- Problems to work on:
1 > In the account of the Burmese informant below, what monthly salary was Alamon first offered?
2 > From the account of the Burmese informant, reproduce the passage starting at "Things went well" up to and including "enough for Burmese.".

- Selected extract:
----
The meeting was interesting. Neither of my colleagues knew any Burmese or had ever heard any. Leonard did the initial interrogation and decided that, though Alamon's Burmese was rusty because of long disuse, it would come back enough to get started on an analysis. I had already offered Alamon a salary of $400 a month for the duration of the work which was expected to take at least a year. Then they got down to details on where the work would be done. Alamon didn't mind going to New Haven if his rent in New York was maintained, but Spotty would have to go with him. Suddenly I remembered the large bibdool-type dog in Alamon's apartment and told them who Spotty was. It ended by their agreeing that Spotty and Alamon would live together in a Yale dorm, the first time that those quarters had ever had a canine occupant.
Things went well for about a month then one day Franklin Edgerton turned up n our office looking very embarrassed. He said that Alamon had not been entirely frank about his sources of income, and although he rather enjoyed the atmosphere at Yale and Spotty was happy and well-adjusted, he was losing money on the deal. It seems he had been running a little numbers racket in lower Manhattan. Our work was so far along and the problem of getting a replacement so great that we finally settled for doubling his salary. The unwritten history of Burmese linguistics is loaded. Alamon's successor, the other Burmese-sounding name on the Roster, gave rise to an embarrassment of the Yale linguists and the University which was as funny to outsiders as it was painful for those involved. But enough for Burmese.
No, I'm sorry, that's NOT enough for Burmese -- we need to know more about the "embarrassment of the Yale linguists and the University" than that it "was as funny to outsiders as it was painful for those involved"! I mean, like, what happened? Alas, "Uncle Miltie" Cowan is dead and gone, so I can't write to him and expect an answer. So if you know, please tell me. And one more question -- what is a "bibdool-type dog"? I'm shocked to find that {bibdool} is unknown to Google.
[And let me point out in passing that $800/month was a considerable amount of money in 1941. Even without adjusting for inflation, it's more than I was making when I got out of the army in 1972. According to an online inflation calculator, the corresponding inflation-adjusted monthly salary in 2006 would be $11,112.91. It's a tribute to the flexibility and bureaucratic inventiveness of Graves and Cowan that they were able to manage this.]
----
- Recorded information:

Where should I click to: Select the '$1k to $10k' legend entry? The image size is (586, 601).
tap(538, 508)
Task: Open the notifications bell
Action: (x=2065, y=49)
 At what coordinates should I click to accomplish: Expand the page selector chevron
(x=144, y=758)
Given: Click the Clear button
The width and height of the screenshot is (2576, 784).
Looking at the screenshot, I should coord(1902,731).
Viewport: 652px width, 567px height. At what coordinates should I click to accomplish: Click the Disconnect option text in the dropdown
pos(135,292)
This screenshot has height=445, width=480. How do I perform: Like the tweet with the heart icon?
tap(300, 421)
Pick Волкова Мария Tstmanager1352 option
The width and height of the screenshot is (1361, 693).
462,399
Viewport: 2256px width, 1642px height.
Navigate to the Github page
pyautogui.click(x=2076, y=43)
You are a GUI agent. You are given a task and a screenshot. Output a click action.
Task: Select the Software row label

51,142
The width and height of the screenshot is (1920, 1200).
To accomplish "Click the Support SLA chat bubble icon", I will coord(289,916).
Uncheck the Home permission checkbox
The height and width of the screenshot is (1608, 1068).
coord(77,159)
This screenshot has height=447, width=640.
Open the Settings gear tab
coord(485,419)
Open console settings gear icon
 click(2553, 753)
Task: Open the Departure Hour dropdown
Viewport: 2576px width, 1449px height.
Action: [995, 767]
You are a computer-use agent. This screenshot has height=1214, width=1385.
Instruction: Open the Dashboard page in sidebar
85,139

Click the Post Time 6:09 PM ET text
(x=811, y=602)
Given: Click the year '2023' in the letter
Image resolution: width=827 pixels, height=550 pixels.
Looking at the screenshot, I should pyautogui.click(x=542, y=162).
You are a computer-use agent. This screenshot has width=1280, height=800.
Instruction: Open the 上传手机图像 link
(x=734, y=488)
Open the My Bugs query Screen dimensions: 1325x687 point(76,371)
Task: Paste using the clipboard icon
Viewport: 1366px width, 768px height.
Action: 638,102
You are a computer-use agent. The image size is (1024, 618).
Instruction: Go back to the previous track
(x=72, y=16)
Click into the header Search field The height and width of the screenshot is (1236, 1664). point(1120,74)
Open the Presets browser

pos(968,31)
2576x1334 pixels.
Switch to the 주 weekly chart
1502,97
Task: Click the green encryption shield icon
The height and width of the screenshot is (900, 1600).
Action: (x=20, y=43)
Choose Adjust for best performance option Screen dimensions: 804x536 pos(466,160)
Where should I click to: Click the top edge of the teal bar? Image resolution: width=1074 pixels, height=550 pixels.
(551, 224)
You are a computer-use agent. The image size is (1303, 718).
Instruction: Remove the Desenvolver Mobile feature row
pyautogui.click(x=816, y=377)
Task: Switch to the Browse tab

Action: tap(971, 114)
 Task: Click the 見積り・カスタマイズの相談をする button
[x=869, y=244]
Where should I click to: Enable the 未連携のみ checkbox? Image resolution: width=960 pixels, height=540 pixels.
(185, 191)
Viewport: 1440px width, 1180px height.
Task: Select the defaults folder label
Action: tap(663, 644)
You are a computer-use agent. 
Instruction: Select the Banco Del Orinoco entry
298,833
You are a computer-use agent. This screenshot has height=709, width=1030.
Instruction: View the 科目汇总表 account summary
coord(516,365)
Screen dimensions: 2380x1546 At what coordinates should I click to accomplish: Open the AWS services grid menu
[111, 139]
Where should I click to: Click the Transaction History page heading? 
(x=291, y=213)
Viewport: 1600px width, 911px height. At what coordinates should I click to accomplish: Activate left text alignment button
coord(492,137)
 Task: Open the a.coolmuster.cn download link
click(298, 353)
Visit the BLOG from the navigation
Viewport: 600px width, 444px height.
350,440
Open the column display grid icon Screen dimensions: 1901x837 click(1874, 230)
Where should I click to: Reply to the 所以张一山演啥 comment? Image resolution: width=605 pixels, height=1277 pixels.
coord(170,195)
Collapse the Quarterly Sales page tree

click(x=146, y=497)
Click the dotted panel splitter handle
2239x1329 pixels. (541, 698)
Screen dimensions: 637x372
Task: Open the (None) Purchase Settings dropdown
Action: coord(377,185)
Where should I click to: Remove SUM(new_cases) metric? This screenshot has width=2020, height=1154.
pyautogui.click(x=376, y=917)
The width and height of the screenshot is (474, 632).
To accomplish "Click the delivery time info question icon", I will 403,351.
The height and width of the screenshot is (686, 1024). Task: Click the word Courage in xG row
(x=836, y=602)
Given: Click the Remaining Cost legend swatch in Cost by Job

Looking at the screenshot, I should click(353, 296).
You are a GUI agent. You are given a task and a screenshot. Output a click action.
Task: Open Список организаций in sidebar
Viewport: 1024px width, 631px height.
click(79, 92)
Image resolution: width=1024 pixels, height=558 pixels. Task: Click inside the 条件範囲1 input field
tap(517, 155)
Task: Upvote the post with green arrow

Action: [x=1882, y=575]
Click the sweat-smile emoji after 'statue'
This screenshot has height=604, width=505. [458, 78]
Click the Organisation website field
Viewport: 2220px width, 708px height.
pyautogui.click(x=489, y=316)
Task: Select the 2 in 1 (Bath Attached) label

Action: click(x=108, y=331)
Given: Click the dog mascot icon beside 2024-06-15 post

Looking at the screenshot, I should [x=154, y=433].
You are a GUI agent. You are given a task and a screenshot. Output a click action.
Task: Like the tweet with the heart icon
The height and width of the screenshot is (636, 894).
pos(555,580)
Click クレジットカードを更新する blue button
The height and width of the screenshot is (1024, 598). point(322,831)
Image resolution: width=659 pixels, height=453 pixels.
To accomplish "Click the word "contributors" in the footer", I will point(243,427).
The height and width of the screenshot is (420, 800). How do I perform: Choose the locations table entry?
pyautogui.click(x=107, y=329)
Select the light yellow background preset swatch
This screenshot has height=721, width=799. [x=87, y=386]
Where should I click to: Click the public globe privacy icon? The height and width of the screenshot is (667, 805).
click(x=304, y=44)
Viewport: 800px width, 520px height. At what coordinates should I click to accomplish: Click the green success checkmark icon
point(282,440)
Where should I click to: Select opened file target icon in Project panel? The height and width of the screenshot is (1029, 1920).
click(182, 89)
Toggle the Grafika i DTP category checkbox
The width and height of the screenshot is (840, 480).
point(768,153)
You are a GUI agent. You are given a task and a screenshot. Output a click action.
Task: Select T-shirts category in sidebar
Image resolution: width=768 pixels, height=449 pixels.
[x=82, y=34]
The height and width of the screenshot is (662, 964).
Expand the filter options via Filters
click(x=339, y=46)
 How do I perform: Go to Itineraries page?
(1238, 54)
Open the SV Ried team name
----
- Worked solutions:
1 > $400 a month.

2 >
Things went well for about a month then one day Franklin Edgerton turned up n our office looking very embarrassed. He said that Alamon had not been entirely frank about his sources of income, and although he rather enjoyed the atmosphere at Yale and Spotty was happy and well-adjusted, he was losing money on the deal. It seems he had been running a little numbers racket in lower Manhattan. Our work was so far along and the problem of getting a replacement so great that we finally settled for doubling his salary. The unwritten history of Burmese linguistics is loaded. Alamon's successor, the other Burmese-sounding name on the Roster, gave rise to an embarrassment of the Yale linguists and the University which was as funny to outsiders as it was painful for those involved. But enough for Burmese.